#### Task directions:
Nothing but the lines from the one containing "Task: Switch to the FO Processor tab" through the last line of the records below should be written out, each exactly as it stands.

#### Data to process:

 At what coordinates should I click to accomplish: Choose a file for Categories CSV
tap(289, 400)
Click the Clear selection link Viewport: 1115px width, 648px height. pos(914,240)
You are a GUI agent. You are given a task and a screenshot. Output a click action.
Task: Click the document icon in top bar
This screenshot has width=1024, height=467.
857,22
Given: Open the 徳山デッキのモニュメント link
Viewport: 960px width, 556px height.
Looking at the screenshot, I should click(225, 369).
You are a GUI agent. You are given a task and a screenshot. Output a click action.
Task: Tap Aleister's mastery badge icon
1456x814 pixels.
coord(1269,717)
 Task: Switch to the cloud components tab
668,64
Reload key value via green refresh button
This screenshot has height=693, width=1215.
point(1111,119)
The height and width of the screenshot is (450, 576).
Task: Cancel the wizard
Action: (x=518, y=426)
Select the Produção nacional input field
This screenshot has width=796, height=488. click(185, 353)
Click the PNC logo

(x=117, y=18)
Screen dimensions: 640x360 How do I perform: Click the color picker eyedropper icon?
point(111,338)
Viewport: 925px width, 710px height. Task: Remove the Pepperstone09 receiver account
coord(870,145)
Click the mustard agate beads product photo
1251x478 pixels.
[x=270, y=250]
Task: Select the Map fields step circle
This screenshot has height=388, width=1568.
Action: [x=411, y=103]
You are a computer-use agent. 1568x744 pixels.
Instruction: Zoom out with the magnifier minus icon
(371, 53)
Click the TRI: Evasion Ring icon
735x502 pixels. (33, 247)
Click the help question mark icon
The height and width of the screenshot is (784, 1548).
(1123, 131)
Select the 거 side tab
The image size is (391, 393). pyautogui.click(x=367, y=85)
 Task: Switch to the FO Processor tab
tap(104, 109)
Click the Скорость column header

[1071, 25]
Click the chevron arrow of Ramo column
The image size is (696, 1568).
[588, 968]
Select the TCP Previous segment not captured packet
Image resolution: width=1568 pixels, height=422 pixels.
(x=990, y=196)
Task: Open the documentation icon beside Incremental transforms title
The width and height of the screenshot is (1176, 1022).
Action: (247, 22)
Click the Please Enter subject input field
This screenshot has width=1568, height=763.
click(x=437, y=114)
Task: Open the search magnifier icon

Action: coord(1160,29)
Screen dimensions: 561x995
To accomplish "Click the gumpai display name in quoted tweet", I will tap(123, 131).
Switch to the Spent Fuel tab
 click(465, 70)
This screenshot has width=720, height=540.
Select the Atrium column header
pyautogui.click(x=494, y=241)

#### Your solution:
 Task: Switch to the FO Processor tab
tap(104, 109)
Click the Скорость column header

[1071, 25]
Click the chevron arrow of Ramo column
The image size is (696, 1568).
[588, 968]
Select the TCP Previous segment not captured packet
Image resolution: width=1568 pixels, height=422 pixels.
(x=990, y=196)
Task: Open the documentation icon beside Incremental transforms title
The width and height of the screenshot is (1176, 1022).
Action: (247, 22)
Click the Please Enter subject input field
This screenshot has width=1568, height=763.
click(x=437, y=114)
Task: Open the search magnifier icon

Action: coord(1160,29)
Screen dimensions: 561x995
To accomplish "Click the gumpai display name in quoted tweet", I will tap(123, 131).
Switch to the Spent Fuel tab
 click(465, 70)
This screenshot has width=720, height=540.
Select the Atrium column header
pyautogui.click(x=494, y=241)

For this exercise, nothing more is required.